Since becoming a partner at Plante Moran in 2014, Michele McHale has more than doubled the revenue from the private equity practice.

McHale, who joined the Southfield, Michigan-based accounting firm 11 years ago after serving as a company controller, says that about half of Plante Moran’s PE deals involve specialty healthcare practices in dentistry, dermatology, gastroenterology and physical therapy, and that most range between $20 million and $200 million. One recent high point: She advised a large physicians’ practice management platform on more than 100 add-on acquisitions.

But among her middle market clients, McHale says the days of focusing on a single platform investment are waning. Instead, clients are adopting buy-and-build strategies and growing through acquisitions.

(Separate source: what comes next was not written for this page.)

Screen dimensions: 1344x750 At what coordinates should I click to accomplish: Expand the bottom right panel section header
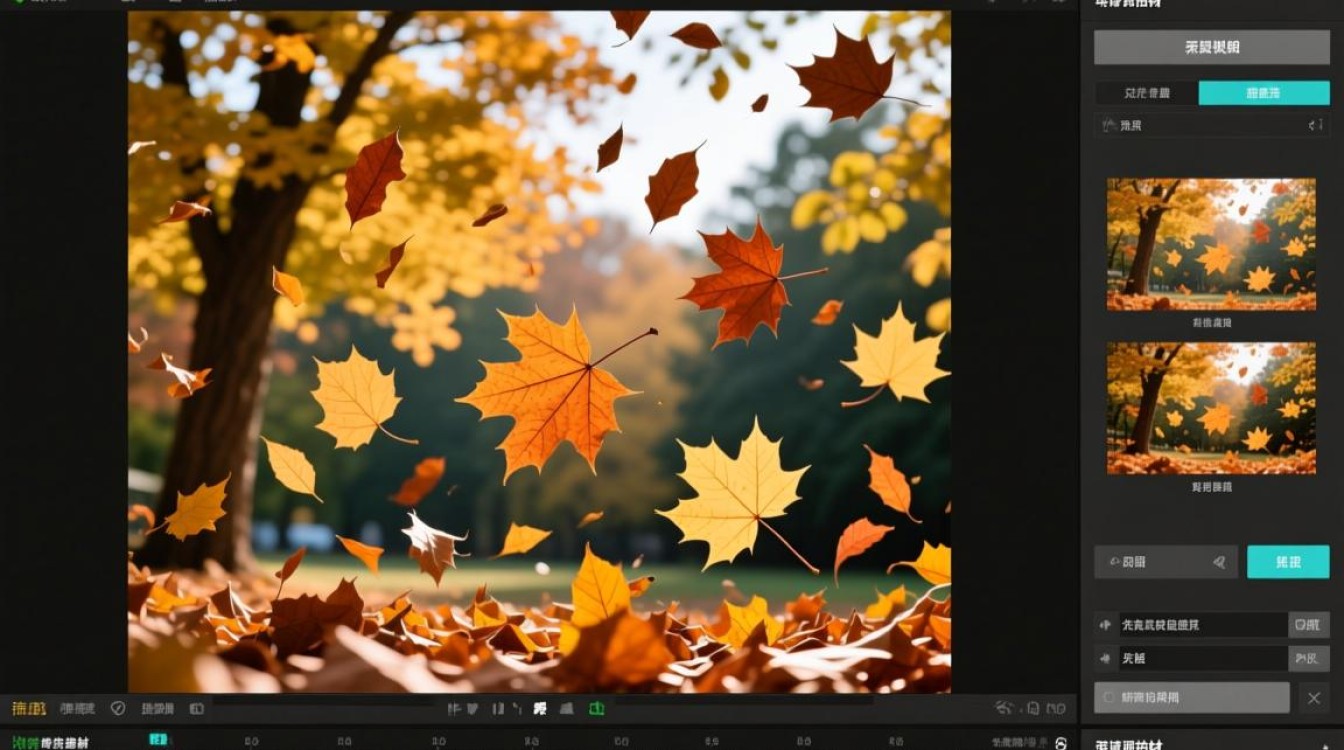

“In the middle market,” McHale maintains, “there are fewer opportunities for finding that big platform and then growing it organically.” With the market is so frothy, she says disciplined buyers are buying up smaller companies at lower Ebitda multiples and then combining them to create larger companies with higher multiples. But to do this, she adds, they have to be very good at buying and integrating operations.

For women considering a career in financial services, McHale urges them to find a good mentor and not to be put off by private equity.

“I do think [private equity] gets a bad rap,” she says. “I think people are only thinking Gordon Gekko, and don’t really have the broader understanding of how private equity is driving growth in our economy and the good things that it does.”

McHale is a member of ACG New York and the American Institute of Certified Public Accountants. She has a bachelor’s degree from Western Michigan University.